By Alethea Yates
A long-running local ghost story claims that in the 1800s or earlier the nuns living on Dudley Road were caught practicing witchcraft and were hanged for it, either by other nuns or by irate local people, and that they now haunt Dudley Road. It’s a story with a shiver in it. Why not pass it along? There are two reasons not to do so.
First, it is bad history. There were no religious institutions at all on Dudley Road until 1924, when the former Stearns farm on the Billerica side of the road became a seminary. From 1924 until 1964 it was an institution for men only, and then in 1964 the Daughters of St. Paul took it over to establish their convent. Contrary to all the ghost stories, there were no nuns living on Dudley Road before 1964.

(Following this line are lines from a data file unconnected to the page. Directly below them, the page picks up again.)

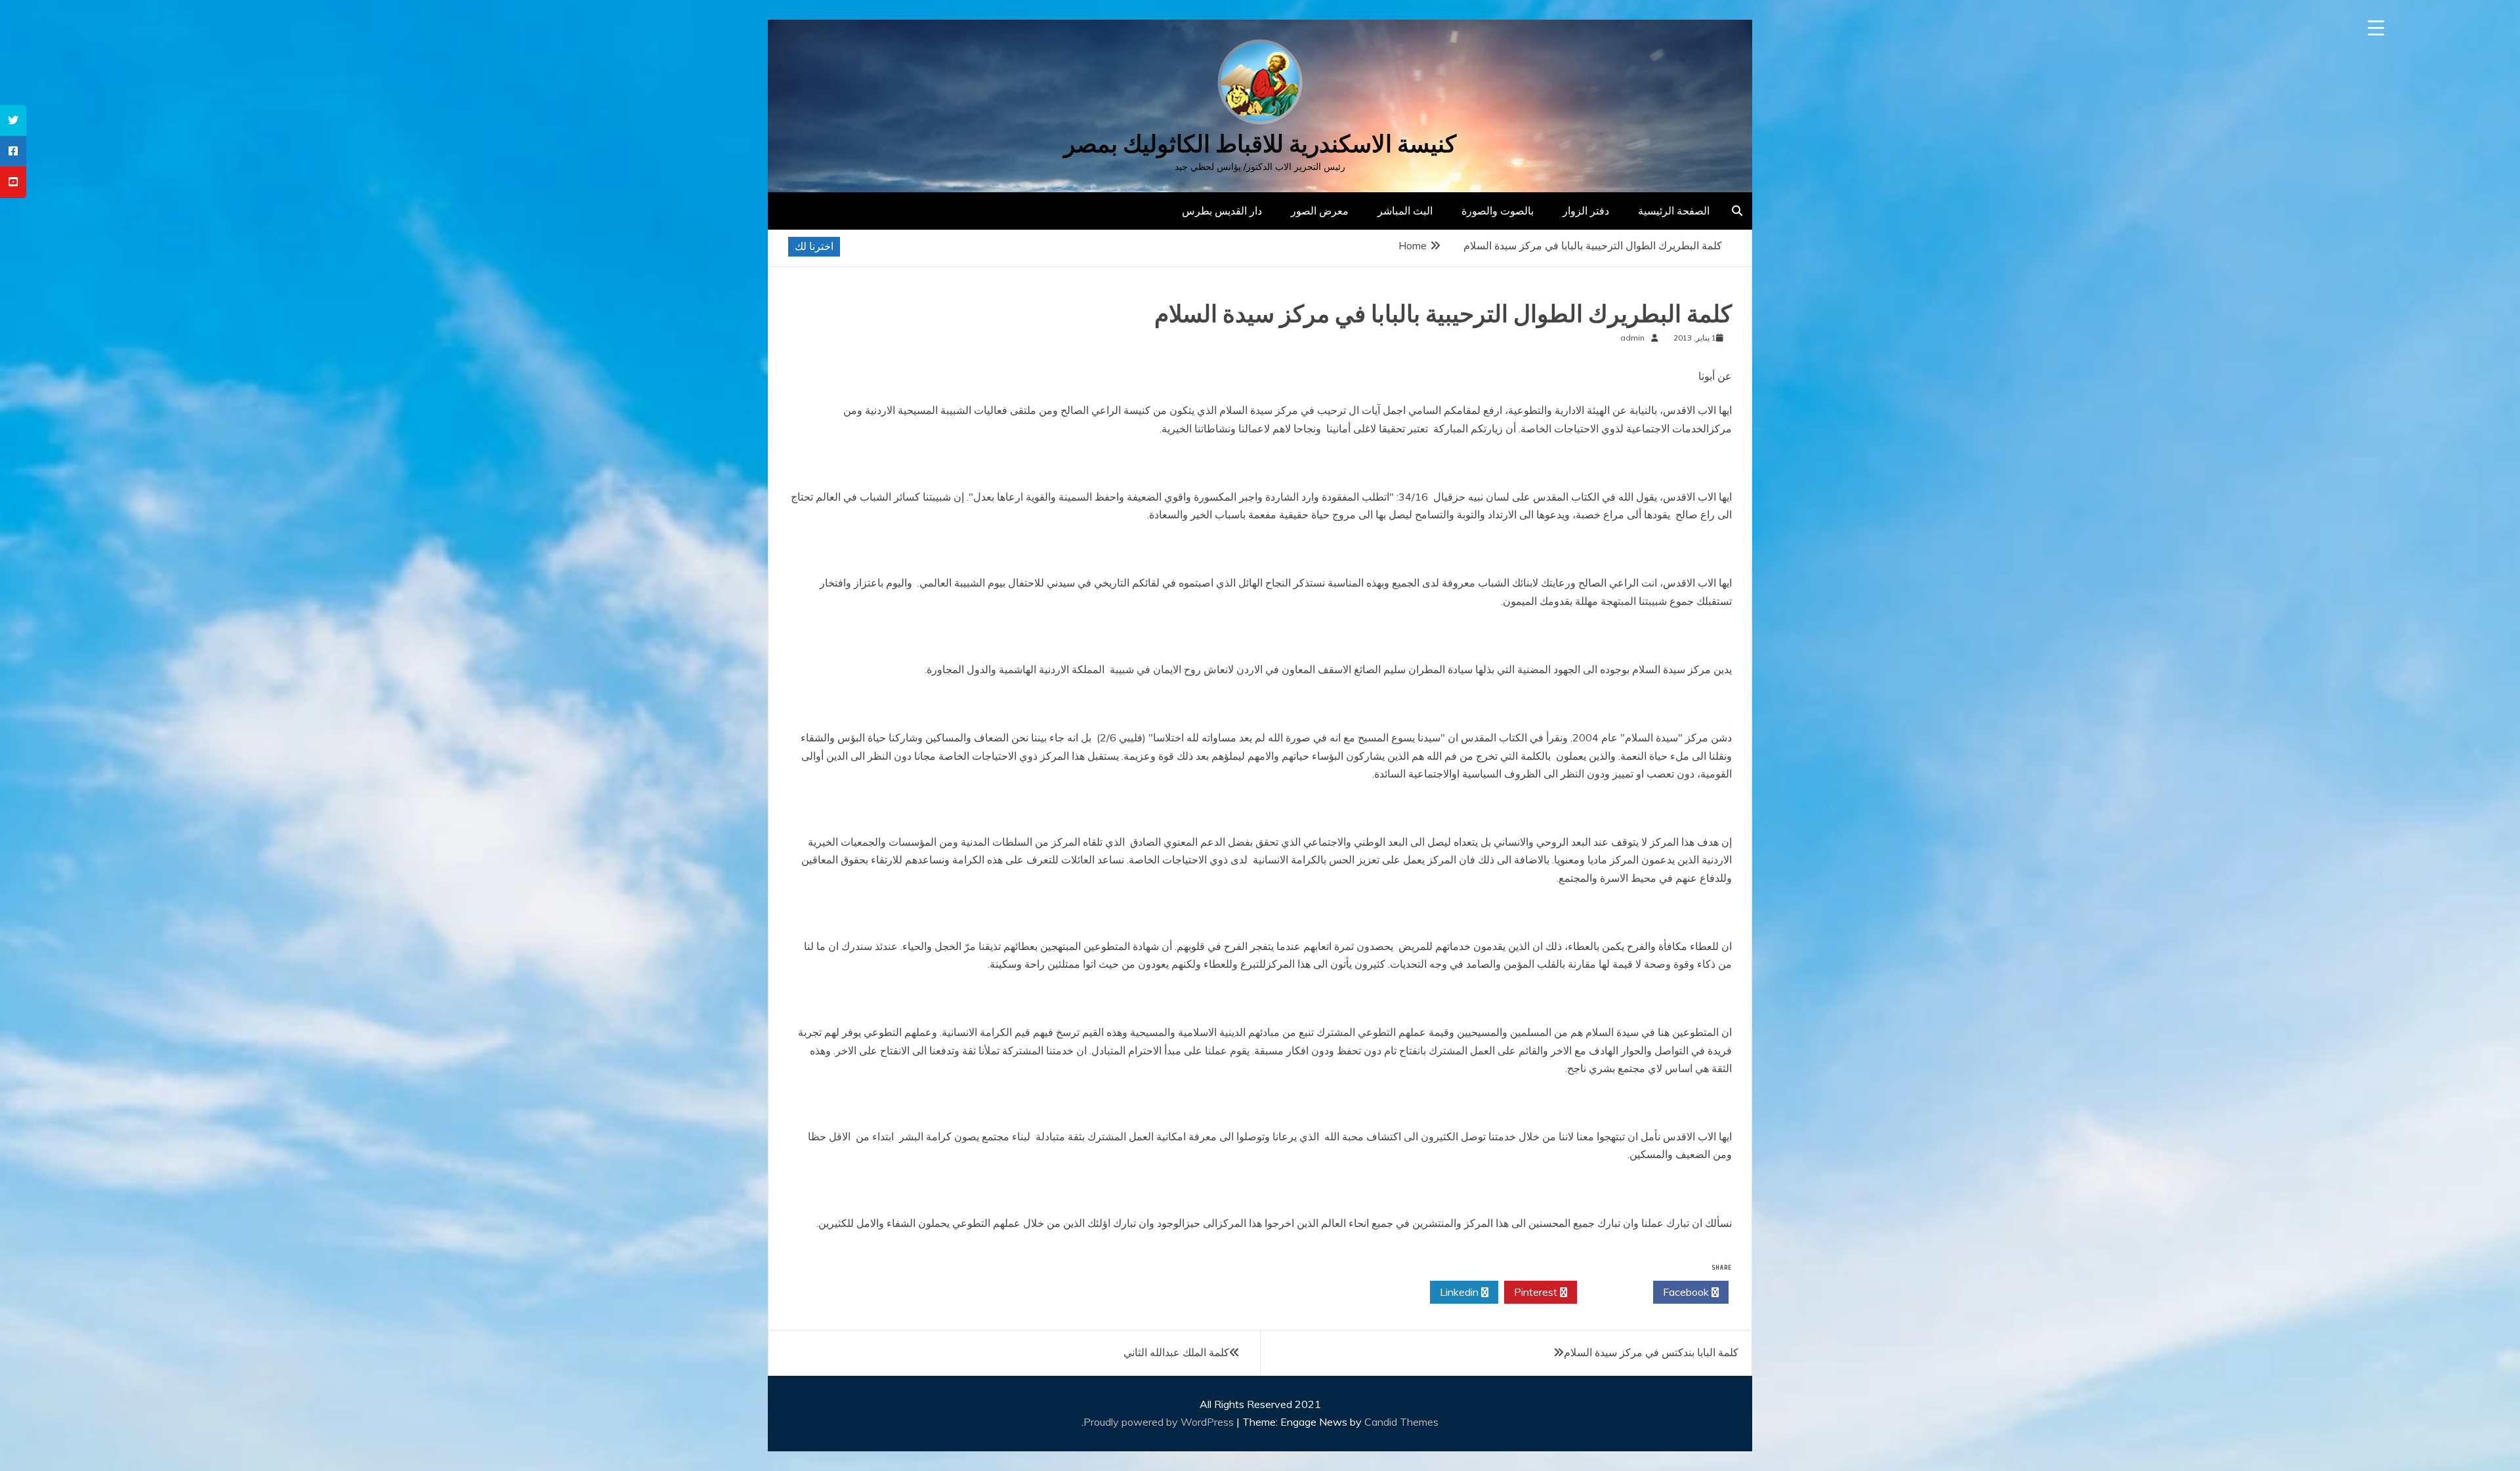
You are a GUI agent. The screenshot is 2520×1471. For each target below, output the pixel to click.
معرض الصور (1320, 210)
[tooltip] (13, 120)
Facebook (1687, 1291)
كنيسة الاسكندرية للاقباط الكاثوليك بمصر (1260, 144)
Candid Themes (1401, 1421)
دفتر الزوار (1586, 210)
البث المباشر (1405, 210)
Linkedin (1460, 1291)
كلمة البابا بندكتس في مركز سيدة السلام (1651, 1352)
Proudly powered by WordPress (1159, 1421)
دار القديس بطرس (1222, 210)
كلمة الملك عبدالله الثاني (1176, 1352)
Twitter (1611, 1291)
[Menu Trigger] (2376, 28)
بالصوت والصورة (1497, 210)
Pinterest (1537, 1291)
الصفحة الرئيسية (1674, 210)
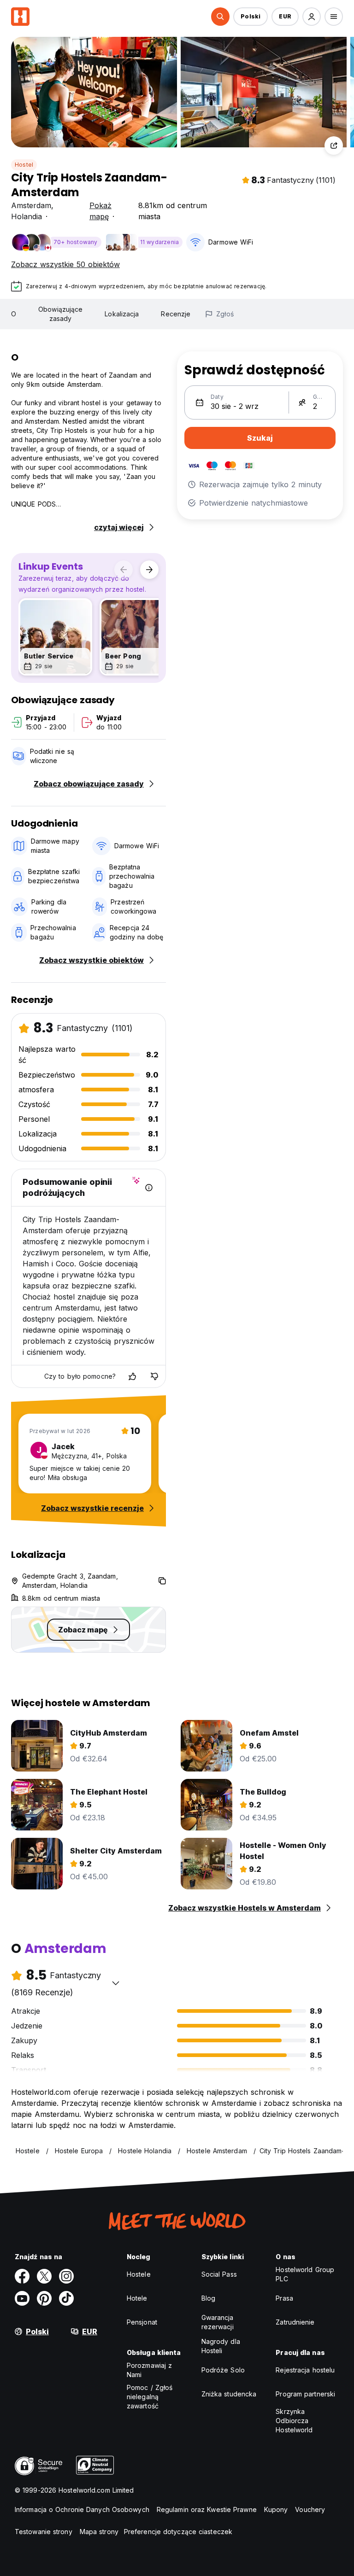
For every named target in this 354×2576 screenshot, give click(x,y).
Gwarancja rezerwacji (217, 2322)
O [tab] (13, 314)
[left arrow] (123, 569)
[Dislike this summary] (154, 1376)
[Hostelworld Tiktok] (66, 2298)
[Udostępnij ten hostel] (333, 145)
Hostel (24, 164)
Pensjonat (142, 2322)
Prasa (284, 2298)
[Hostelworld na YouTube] (22, 2298)
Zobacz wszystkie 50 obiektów (65, 264)
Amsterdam (31, 205)
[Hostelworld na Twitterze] (44, 2276)
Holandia (26, 216)
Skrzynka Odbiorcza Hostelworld (294, 2420)
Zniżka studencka (229, 2394)
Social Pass (219, 2274)
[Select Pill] (220, 16)
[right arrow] (149, 569)
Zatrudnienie (295, 2322)
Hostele (139, 2274)
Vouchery (310, 2509)
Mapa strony (99, 2531)
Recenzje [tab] (175, 314)
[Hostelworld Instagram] (66, 2276)
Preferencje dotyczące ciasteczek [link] (178, 2531)
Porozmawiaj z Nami (149, 2369)
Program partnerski (305, 2394)
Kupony (276, 2509)
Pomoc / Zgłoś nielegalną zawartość (149, 2397)
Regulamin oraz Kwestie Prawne (207, 2509)
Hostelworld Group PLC (305, 2274)
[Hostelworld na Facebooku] (22, 2276)
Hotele (137, 2298)
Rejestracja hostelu (305, 2370)
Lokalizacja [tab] (122, 314)
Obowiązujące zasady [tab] (60, 313)
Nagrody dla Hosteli (220, 2346)
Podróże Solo (223, 2370)
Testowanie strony (43, 2531)
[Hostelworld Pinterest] (44, 2298)
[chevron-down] (116, 1983)
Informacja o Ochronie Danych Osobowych (82, 2509)
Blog (208, 2298)
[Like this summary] (132, 1376)
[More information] (148, 1187)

Second, consider the nature of the story. When ugly tales are told about other groups of people – for example, Muslims, Jews, refugees, homeless families, Mexican immigrants, and undocumented workers – such stories are called hate speech and people who repeat them are called haters. When hate speech is identified, parades are marched, candles are lit, web sites are launched, curricula are written, bumper stickers are distributed, and a high state of vigilance is established to keep it from happening again. Shouldn’t all groups, including nuns, be given as much respect? (One ghost-related web site even goes so far as to name the Daughters of St. Paul as the long-ago witches.)
It’s time to admit that the Dudley Road ghost stories about nuns are just plain slander and no different from anything else that is called hate speech.It’s time to drive a stake through the heart of those ugly old stories.